(Text for analysis)

Starches like bread and rice are perfect to fill you up, are fairly cheap and stretch flavors super far. But not all starches are made the same; some are much better for you than others.

When it comes to bread, bleached white bread is cheap, filling ,utterly bland and bad for you. If there were ever a food completely devoid of nutritional value, white bread would be it.

Instead, you should aim for some whole wheat bread. Higher in dietary fiber, whole wheat bread is more filling for fewer calories and helps clear out toxins and waste from your body.

For those accustomed to rice, try different varieties. Short grain rice is suited for soupy and saucy applications, while longer strains are more suited for dryer sides. Medium grains can provide a balance between the two.

Those worried about being healthy should try out brown rice, which is much higher in fiber and B vitamins, though it can be very difficult to cook.

Veggies and fruit:

The problem with vegetables and fruit is that they don’t keep very well. Unlike bread and rice which can store well and be eaten  a bit later, veggies and fruit spoil fairly quickly.

To combat this, pair up with your roommates and buy them in bulk. Good plants to buy that are easy to cook, tasty and good for you are broccoli, strawberries and spinach.

You should always keep around some onions, celery, carrots and garlic to add some flavor to your food.

(End Text for analysis)
(Entries supplied)

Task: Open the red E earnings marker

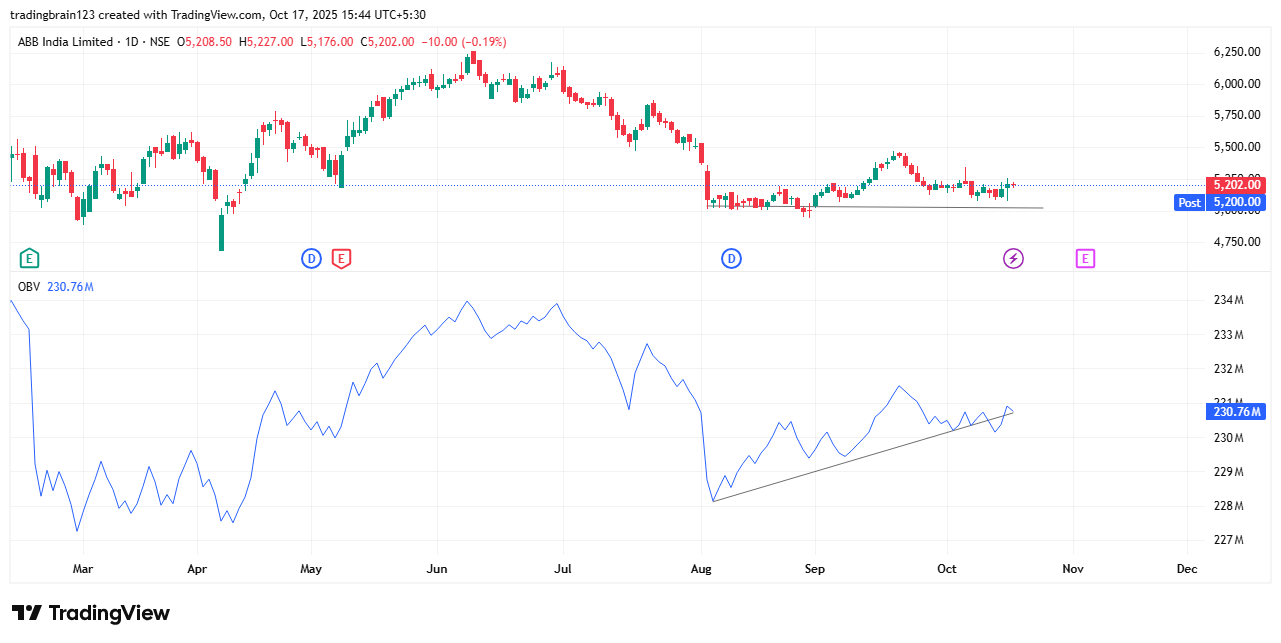Action: click(x=341, y=259)
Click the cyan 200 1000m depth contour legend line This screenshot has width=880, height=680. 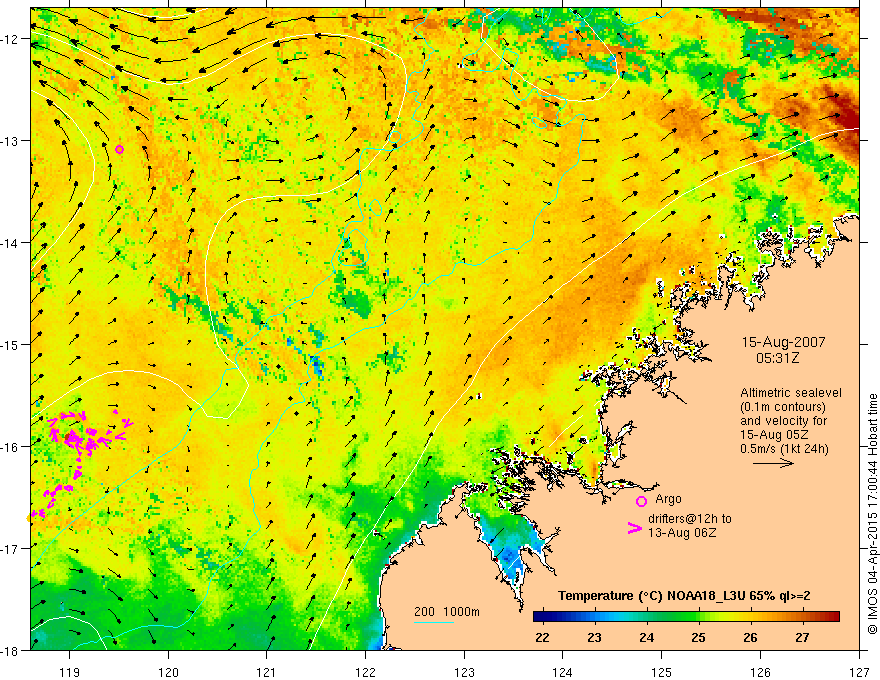click(434, 622)
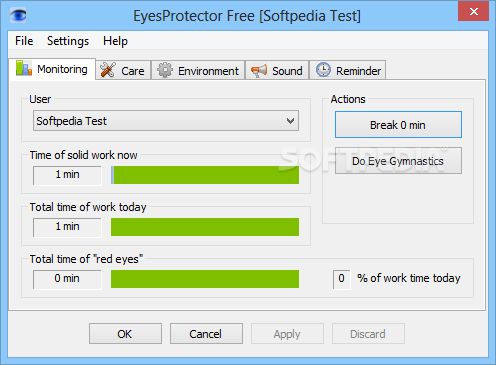496x365 pixels.
Task: Open the Softpedia Test user combo box
Action: coord(166,121)
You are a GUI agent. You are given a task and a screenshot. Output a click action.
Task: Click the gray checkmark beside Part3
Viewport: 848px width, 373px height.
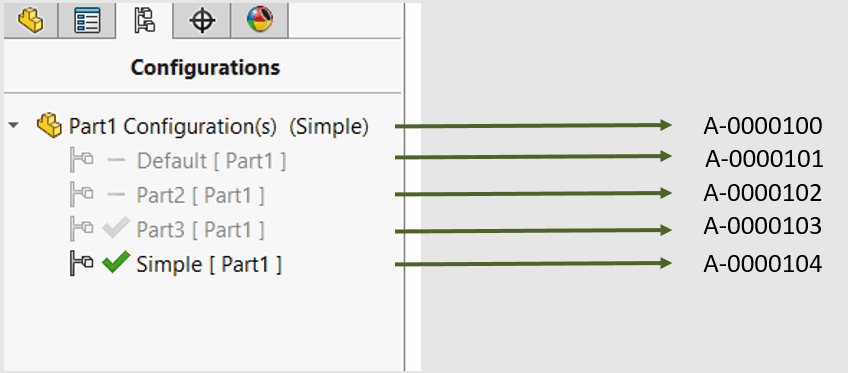tap(116, 228)
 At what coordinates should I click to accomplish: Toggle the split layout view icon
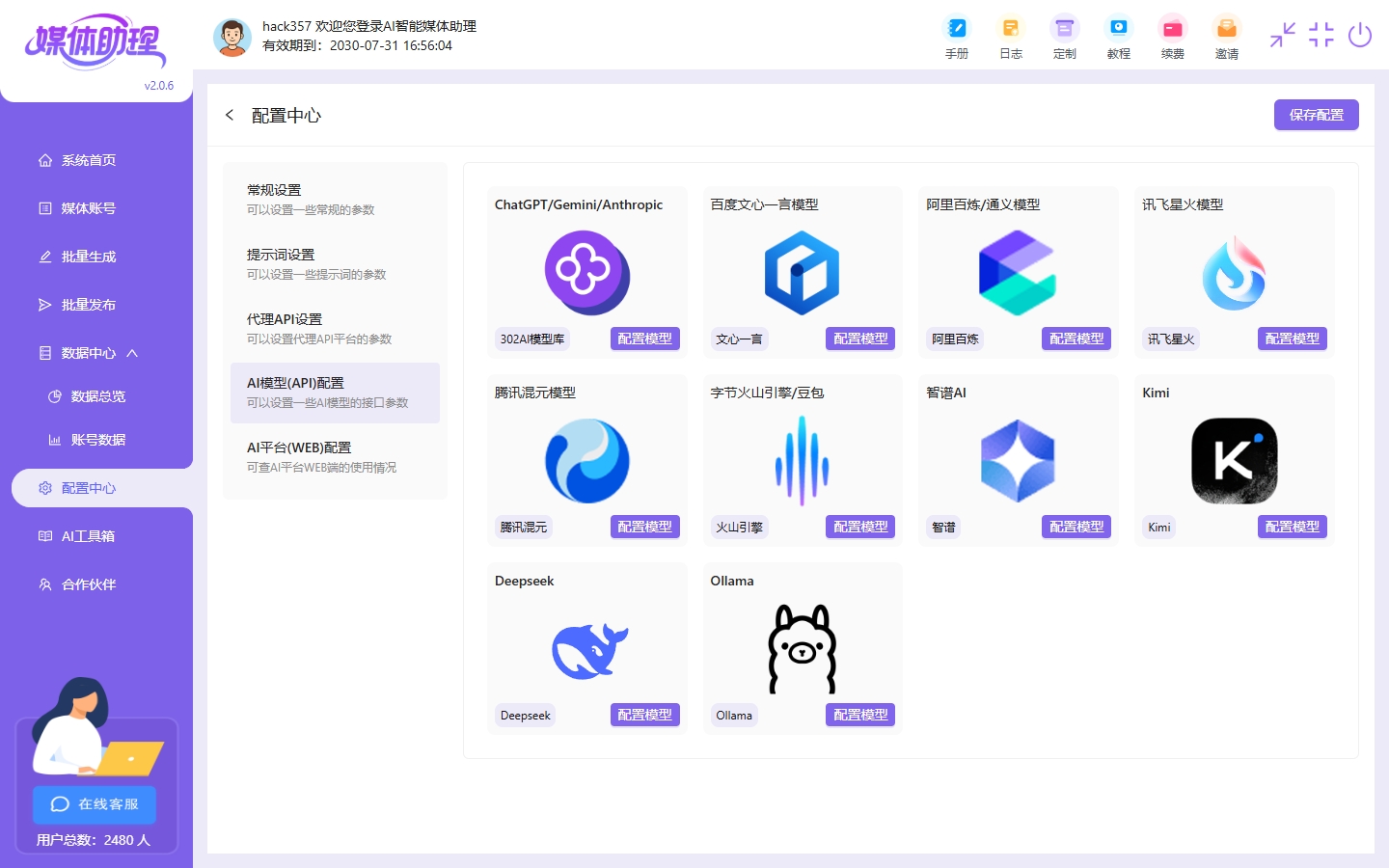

(End Entries supplied)

> Work to complete:
(a) Edit the passage on inexpensive food choices by reproducing everything from "When it comes" down to "would be it." with "white bread" changed to "refined bread" throughout.
(b) Proceed with the passage on inexpensive food choices, continuing from its final sentence.

> Exercise results:
(a)
When it comes to bread, bleached refined bread is cheap, filling ,utterly bland and bad for you. If there were ever a food completely devoid of nutritional value, refined bread would be it.

(b)
Proteins:

Proteins are always a good idea to keep around to feed your inner carnivore. Eggs are a staple that can be prepared with anything. Chicken breast is low in fat, though also low in flavor. Beef is also a good staple and does tend to drop in price fairly often. Good cuts to keep around are chuck, tri-tip and rib-eye.

Misc.:

It only takes a few spices to make your food sing., The most common ones you should have around are salt and black pepper, but don’t be afraid to try other things out. Thyme, rosemary, ground mustard, cayenne pepper and paprika are all fun to experiment with and are fairly inexpensive.

Starving is never a good thing, and on the other hand, going out to for food is straining on your wallet. Stop being afraid of the grocery store and take a trip to the produce section. It won’t be long until you find yourself, full, happy and satisfied with your own home cooking.